Columbus
- First edition
- Author: Rafael Sabatini
- Language: English
- Genre: Romantic adventure novel
- Publisher: Hutchinson
- Publication date: 1941

= Columbus (novel) =

1941 novel

Columbus is a romantic adventure novel by the British writer Rafael Sabatini which was first published in 1941. It depicts the life of Christopher Columbus at the Spanish court, his voyages across the Atlantic Ocean in which he discovered the Americas and his relationship with the mother of his second son Beatriz Enríquez de Arana, whom he never married.

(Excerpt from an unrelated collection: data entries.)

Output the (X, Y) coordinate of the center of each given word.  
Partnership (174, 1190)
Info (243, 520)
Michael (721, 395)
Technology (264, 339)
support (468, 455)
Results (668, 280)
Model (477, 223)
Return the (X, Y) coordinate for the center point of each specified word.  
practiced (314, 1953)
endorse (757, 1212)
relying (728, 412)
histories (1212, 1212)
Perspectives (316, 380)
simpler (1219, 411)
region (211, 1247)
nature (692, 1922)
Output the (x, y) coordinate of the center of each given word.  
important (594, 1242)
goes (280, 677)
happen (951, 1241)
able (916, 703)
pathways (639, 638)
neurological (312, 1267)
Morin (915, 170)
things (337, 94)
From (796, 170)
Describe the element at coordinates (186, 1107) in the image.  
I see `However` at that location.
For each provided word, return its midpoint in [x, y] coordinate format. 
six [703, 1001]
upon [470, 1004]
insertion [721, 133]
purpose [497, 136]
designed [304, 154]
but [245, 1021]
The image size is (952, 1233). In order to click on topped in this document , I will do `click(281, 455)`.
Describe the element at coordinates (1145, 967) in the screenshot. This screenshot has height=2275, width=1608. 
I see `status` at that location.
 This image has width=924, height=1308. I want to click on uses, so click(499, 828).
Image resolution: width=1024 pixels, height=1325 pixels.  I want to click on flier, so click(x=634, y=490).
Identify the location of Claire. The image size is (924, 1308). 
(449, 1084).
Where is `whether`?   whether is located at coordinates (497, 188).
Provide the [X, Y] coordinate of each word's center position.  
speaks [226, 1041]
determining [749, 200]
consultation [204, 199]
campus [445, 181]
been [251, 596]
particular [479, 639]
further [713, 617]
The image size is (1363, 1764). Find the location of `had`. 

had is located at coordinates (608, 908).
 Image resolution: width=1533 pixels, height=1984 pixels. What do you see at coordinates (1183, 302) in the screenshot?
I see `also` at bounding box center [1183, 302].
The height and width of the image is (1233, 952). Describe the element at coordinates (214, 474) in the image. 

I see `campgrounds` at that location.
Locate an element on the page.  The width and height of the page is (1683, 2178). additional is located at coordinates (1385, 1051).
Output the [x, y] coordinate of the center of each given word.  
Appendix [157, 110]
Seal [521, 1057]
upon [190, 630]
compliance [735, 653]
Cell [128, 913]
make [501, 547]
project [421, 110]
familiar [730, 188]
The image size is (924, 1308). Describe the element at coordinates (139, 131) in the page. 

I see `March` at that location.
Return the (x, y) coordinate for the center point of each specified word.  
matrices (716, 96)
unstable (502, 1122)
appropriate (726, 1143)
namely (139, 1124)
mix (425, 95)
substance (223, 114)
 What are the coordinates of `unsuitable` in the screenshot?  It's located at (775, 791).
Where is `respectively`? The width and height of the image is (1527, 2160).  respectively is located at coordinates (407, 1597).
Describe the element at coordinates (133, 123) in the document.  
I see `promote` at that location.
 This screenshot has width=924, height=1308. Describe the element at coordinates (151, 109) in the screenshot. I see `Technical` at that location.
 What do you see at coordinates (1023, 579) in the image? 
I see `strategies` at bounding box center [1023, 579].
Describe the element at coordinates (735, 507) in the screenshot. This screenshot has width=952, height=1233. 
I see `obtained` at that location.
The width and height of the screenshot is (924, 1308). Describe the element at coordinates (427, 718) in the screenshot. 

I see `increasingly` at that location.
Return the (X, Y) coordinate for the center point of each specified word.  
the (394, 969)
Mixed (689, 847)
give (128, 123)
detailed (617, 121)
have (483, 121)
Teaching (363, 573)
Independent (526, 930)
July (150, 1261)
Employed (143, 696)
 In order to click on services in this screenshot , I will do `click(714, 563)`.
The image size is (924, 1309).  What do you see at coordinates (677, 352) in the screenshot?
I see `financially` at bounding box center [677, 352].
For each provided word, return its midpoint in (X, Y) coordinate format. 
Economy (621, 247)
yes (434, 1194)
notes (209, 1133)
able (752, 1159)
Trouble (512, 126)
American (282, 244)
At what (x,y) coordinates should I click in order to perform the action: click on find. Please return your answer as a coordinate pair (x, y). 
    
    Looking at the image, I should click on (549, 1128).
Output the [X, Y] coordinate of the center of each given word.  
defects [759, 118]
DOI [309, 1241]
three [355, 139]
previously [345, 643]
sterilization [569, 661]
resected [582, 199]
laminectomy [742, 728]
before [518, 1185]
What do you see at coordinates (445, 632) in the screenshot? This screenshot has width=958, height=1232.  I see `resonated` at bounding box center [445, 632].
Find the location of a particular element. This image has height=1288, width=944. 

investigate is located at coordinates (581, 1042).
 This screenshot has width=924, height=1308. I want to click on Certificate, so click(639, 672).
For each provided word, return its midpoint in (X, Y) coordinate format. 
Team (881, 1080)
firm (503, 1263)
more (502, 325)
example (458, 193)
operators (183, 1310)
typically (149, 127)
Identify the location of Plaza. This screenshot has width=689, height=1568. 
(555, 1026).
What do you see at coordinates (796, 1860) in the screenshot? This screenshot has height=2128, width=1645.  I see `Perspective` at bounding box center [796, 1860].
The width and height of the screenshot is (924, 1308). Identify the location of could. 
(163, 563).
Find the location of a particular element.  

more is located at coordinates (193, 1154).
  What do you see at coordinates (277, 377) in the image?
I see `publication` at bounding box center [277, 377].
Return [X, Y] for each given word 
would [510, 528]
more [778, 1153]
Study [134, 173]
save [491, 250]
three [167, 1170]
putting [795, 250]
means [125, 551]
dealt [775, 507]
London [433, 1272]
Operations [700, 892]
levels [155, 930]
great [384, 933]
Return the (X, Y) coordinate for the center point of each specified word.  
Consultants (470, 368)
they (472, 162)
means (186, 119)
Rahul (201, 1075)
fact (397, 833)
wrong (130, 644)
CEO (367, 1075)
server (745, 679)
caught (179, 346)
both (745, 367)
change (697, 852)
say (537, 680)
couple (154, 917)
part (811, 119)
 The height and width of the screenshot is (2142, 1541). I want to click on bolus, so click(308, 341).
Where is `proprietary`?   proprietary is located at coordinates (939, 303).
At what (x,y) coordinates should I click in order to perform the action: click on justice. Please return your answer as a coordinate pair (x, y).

Sabatini had originally been commissioned to write a screenplay for a planned film of Columbus around 1939. The project was continually delayed, and in 1941 Sabatini published his story as a novel instead. The story is in the style of his previous works Captain Blood and The Sea Hawk, which had already been adapted into hit films, and portrayed Columbus as a swashbuckler.

==Film adaptation==

In the late 1940s, the projected Columbus film was revived with strong support from the Rank Organisation who intended it as a prestige project targeted at the U.S. market. It was produced by Sydney Box and made in Technicolor with the American actor Fredric March cast as Columbus. Box was unhappy with Sabatini's script, which he considered historically inaccurate and overly romantic. Box and his wife Muriel Box extensively rewrote the screenplay aiming at greater realism at the expense of Sabatini's swashbuckling style. On its release, the film was poorly received by critics and was unsuccessful at the box office.